__TASKS__:
a: Answer these questions about the FLIP-8 mailing-list thread:
(i) What kind of serialization is applied to the value returned through the current Checkpointed<T> interface?
(ii) Under the Union List variant, what happens to all state on restore?
(iii) Under the List variant, where should state go if parallelism stays the same?
b: Can you write out the listing lines verbatim, beginning at the line that has "You are a computer-use agent. 1219x371" and continuing through the end of the listing, with both ends included and the pictures left out?

Re: [DISCUSS] FLIP-8: Rescalable Non-Partitioned State

Aljoscha Krettek Tue, 16 Aug 2016 02:17:26 -0700

Hi,
I think we have to rethink a bit how the state interfaces work. Having an
interface where you snapshot a type T and restore a type T are not well
suited for dealing with job updates/state updates. For example, let's look
at the current Checkpointed<T> interface. The value that you return is
serialized using Java Serialization. This means, that you can never change
the fields of that type T, i.e. you can never update your data type if you
want to restore from a savepoint of an earlier version. The only workaround
to this is to change Checkpointed<T> to Checkpointed<Serializable> and
manually check the type of the object that you get in restore and cast it.
In the long run, this will lead to everyone implementing
Checkpointed<Serializable> and doing manual (non type safe) casts.


Cheers,
Aljoscha

On Sun, 14 Aug 2016 at 06:54 Gyula Fóra <gyula.f...@gmail.com> wrote:

> Hi,
> Yes I think it makes sense. :)
>
> Gyula
>
> On Fri, Aug 12, 2016, 17:02 Ufuk Celebi <u...@apache.org> wrote:
>
> > I will update the design doc with more details for the Checkpointed
> > variants and remove Option 2 (I think that's an orthogonal thing).
> >
> > The way I see it now, we should have base CheckpointedBase interface,
> > have the current Checkpointed interface be a subclass for not
> > repartitionable state. Then we have two other List-based variants:
> >
> > 1) Union List => on restore all state is unioned (what is currently in
> > the design doc)
> >
> > 2) List => on restore state is automatically redistributed (if
> > parallelism stays the same, state should go to the same sub tasks, but
> > no guarantees when changed parallelism).
> >
> > ====
> >
> > Regarding the other thing you and Aljoscha discussed: I feel like that
> > should be handled as part of the side input effort. Does that make
> > sense?
> >
> >
> >
> > On Fri, Aug 12, 2016 at 3:11 PM, Gyula Fóra <gyula.f...@gmail.com>
> wrote:
> > > Hi Aljoscha,
> > >
> > > Yes this is pretty much how I think about it as well.
> > >
> > > Basically the state in this case would be computed from the side inputs
> > > with the same state update logic on all operators. I think it is
> imprtant
> > > that operators compute their own state or at least observe all state
> > > changes otherwise a lot of things can get weird.
> > >
> > > Lets say for instance I am building a dynamic filter where new filter
> > > conditions are added /removed on the fly. For the sake of my argument
> > lets
> > > also assume that initializing a new filter condition is a heavy
> > operation.

[Data pulled from a collection]

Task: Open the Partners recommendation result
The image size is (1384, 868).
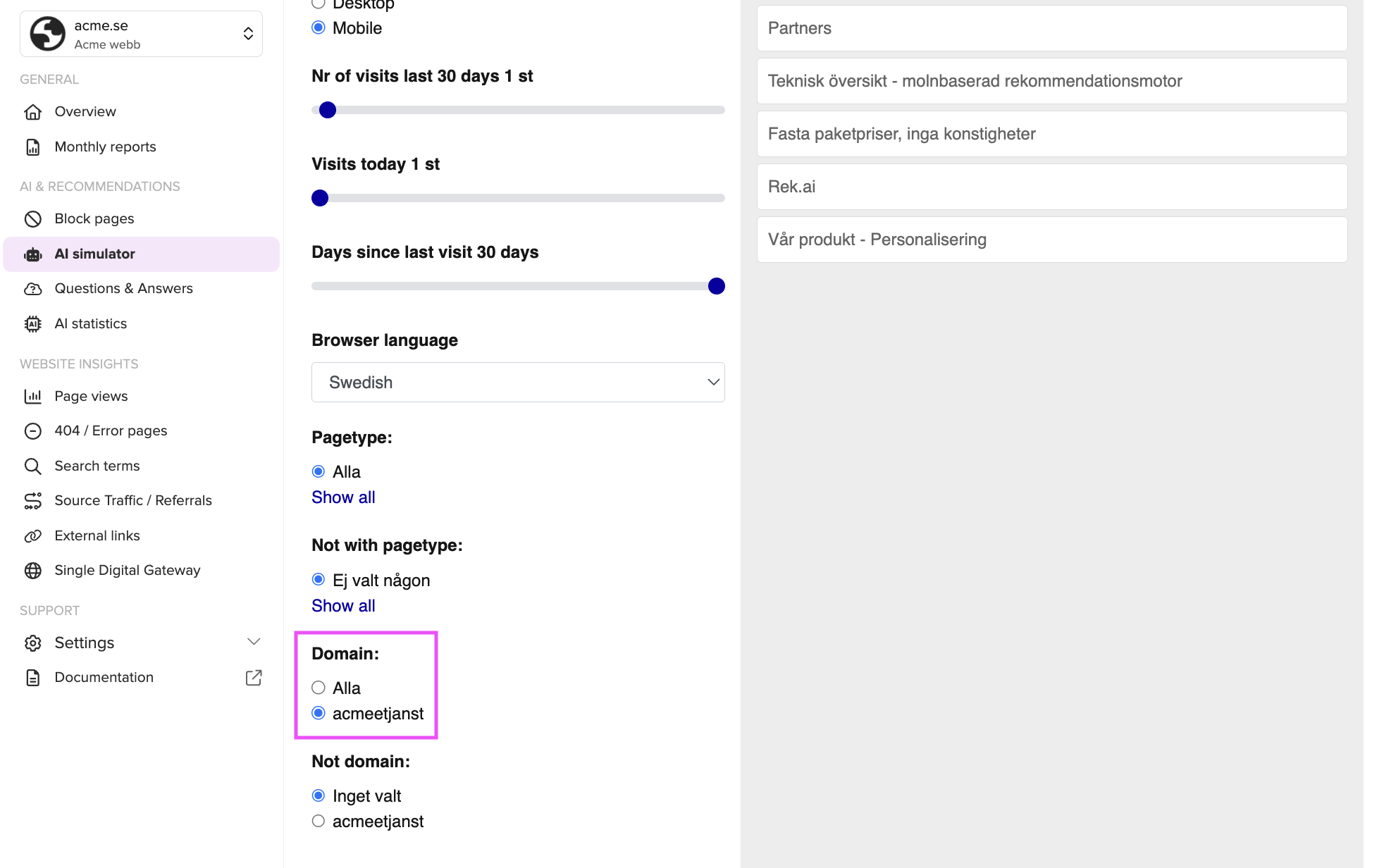Action: [1051, 28]
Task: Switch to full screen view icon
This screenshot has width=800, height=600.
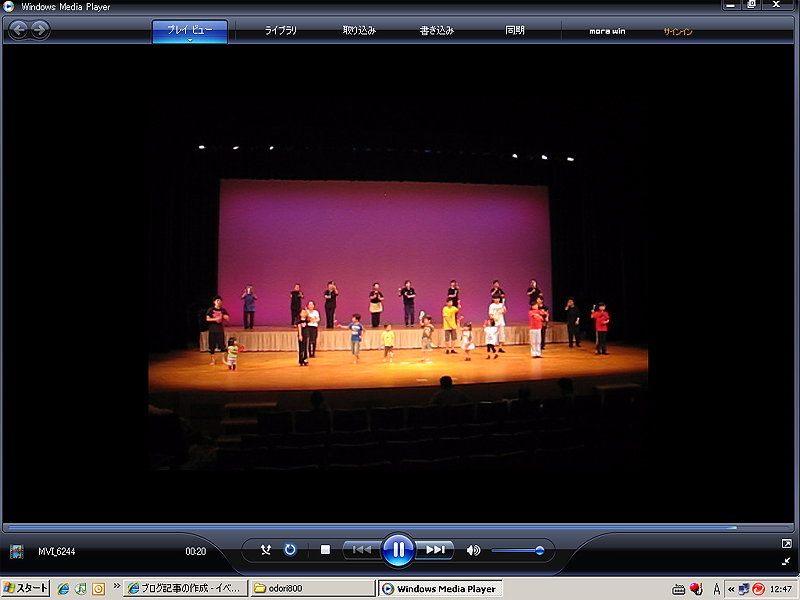Action: click(786, 543)
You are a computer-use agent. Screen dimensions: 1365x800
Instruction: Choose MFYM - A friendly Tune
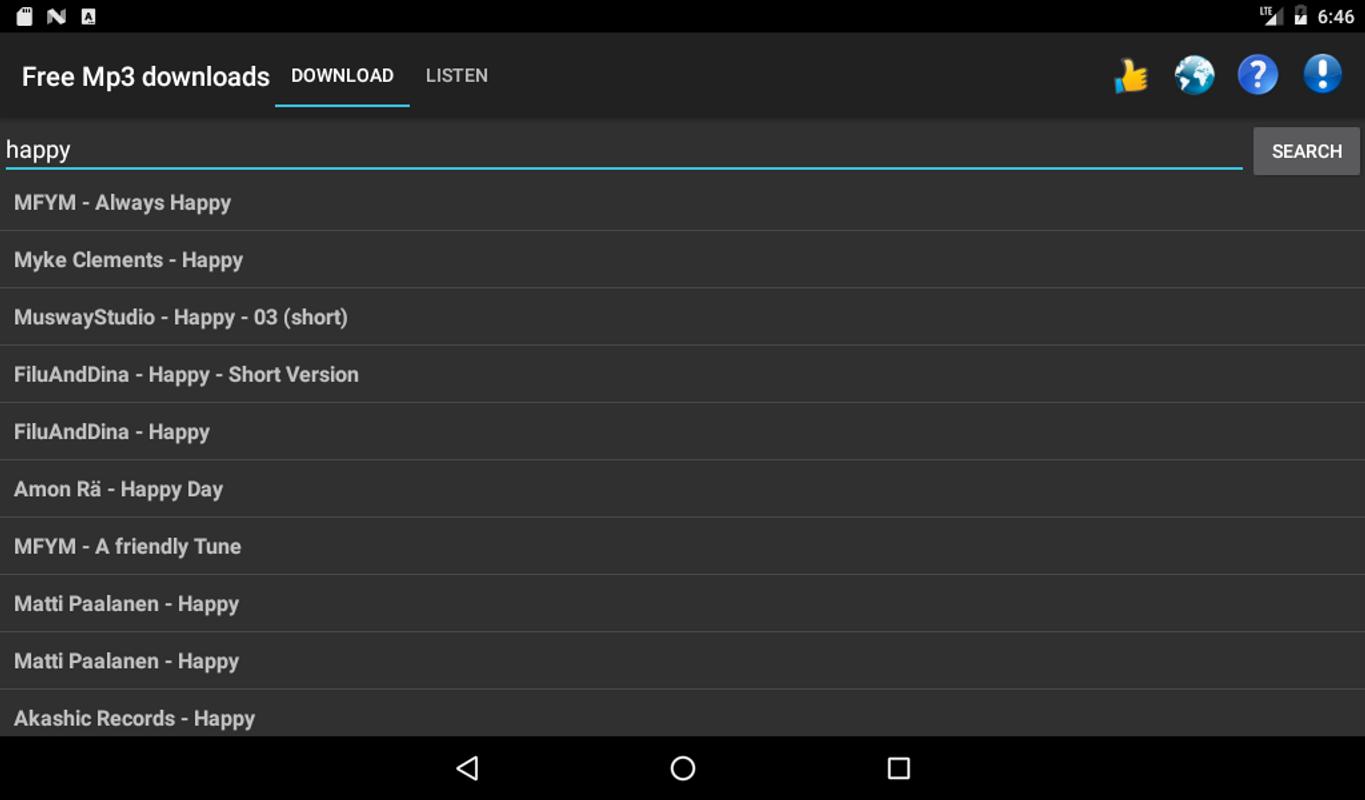[x=682, y=546]
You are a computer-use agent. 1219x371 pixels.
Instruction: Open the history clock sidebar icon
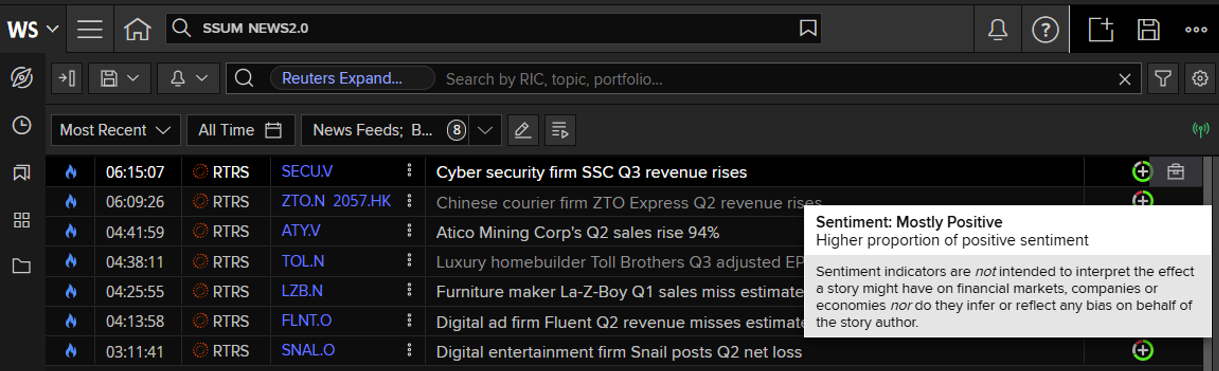(x=21, y=125)
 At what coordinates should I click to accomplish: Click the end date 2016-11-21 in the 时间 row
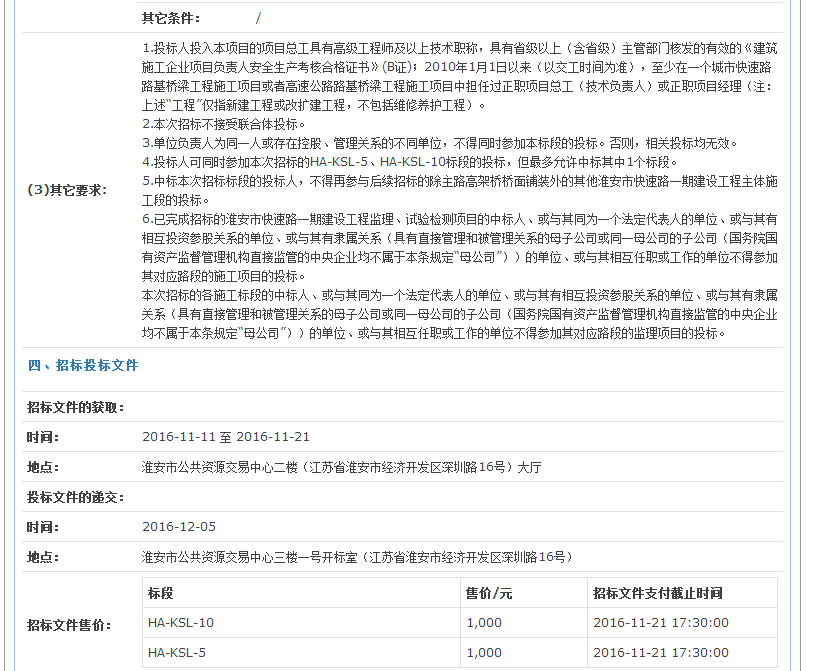pos(273,437)
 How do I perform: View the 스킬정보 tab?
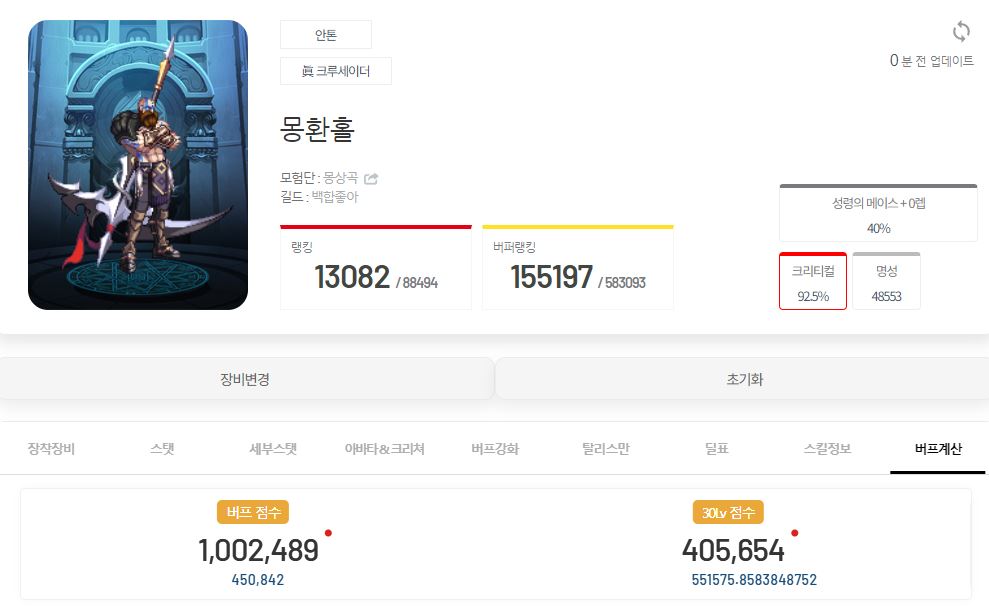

__FINAL ANSWERS__:
a:
(i) Java Serialization.
(ii) All state is unioned.
(iii) To the same sub tasks.

b:
You are a computer-use agent. 1219x371 pixels.
Instruction: Open the history clock sidebar icon
(x=21, y=125)
 At what coordinates should I click to accomplish: Click the end date 2016-11-21 in the 时间 row
pos(273,437)
 How do I perform: View the 스킬정보 tab?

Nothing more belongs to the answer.